Direction 1 - In the rows, scale the lines from the line with "The width and" to the line with "tap(658, 59)" by rewriting them in full, requests included, with every coordinate in the answers multiplied by 1.65 and rounded to a whole number, halves rounded up. Leave the pictures out of your output.

____________________

RUSSIA: Stalin's Hammer

  • Share
  • Read Later

(2 of 5)

Other areas of difference, and the conflicting views in these areas, were also known in advance. The U.S.S.R. wants a strong, friendly, de-Nazied Germany, the U.S. and Britain want a weakened Germany. Russia, as her press plainly said last week, refuses even to discuss the Soviet domination of her "security belt" in the Baltic States, eastern Poland, prewar Rumania's Bessarabia, the parts of Finland seized in 1940, all of which belonged to Czarist Russia.

The Russians want a strong and friendly Poland; according to Polish sources, the British have unofficially urged the Polish Government in Exile to cede the Pripet Marshes to Russia, keep the important city of Lwów, and presumably compensate themselves in East Prussia and German Silesia. In the Balkans, Russia will want a strong voice in Yugoslavia, Rumania and Bulgaria, where Soviet influence is strong.

____________________

Direction 2 - Condense the paragraph of the article on Soviet postwar aims that begins "The Russians want a strong and friendly Poland" into a short list that keeps its main facts.

Material to process -
____________________

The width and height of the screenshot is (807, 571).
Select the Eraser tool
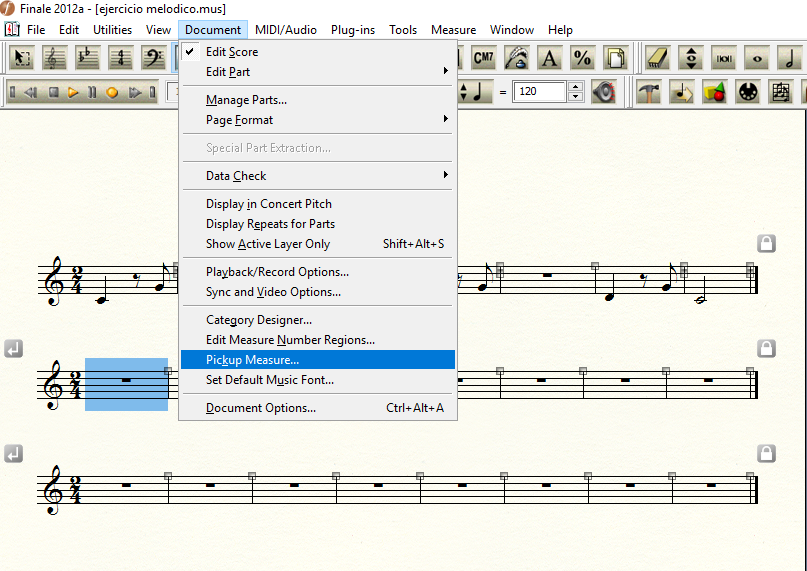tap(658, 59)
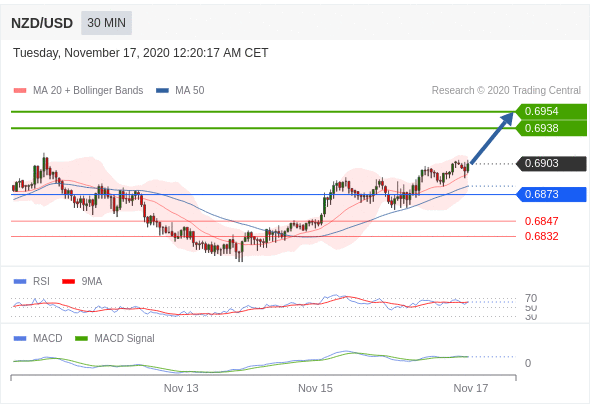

____________________

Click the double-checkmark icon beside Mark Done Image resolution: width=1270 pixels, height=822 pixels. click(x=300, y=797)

____________________

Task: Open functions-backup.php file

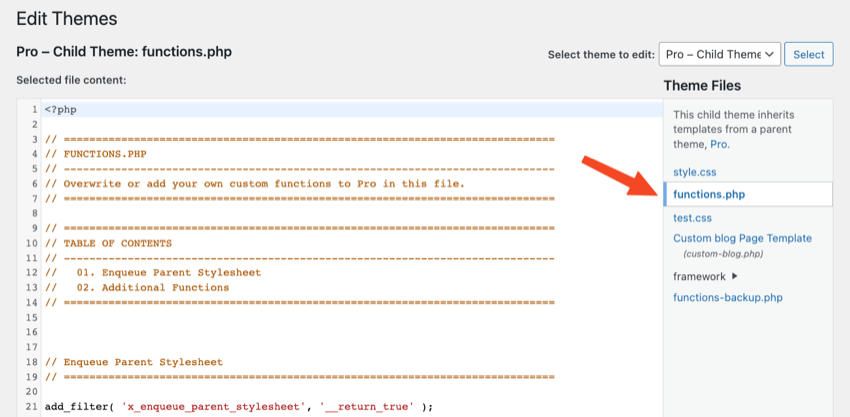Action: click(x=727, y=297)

____________________

Complete answer 1 -
The width and height of the screenshot is (807, 571).
Select the Eraser tool
tap(1086, 97)

Complete answer 2 -
- Russia wants a strong, friendly Poland.
- Polish sources say the British have unofficially urged the Polish Government in Exile to:
  - cede the Pripet Marshes to Russia
  - keep Lwów
  - presumably compensate itself in East Prussia and German Silesia
- In the Balkans, Russia will want a strong voice in Yugoslavia, Rumania and Bulgaria, where Soviet influence is strong.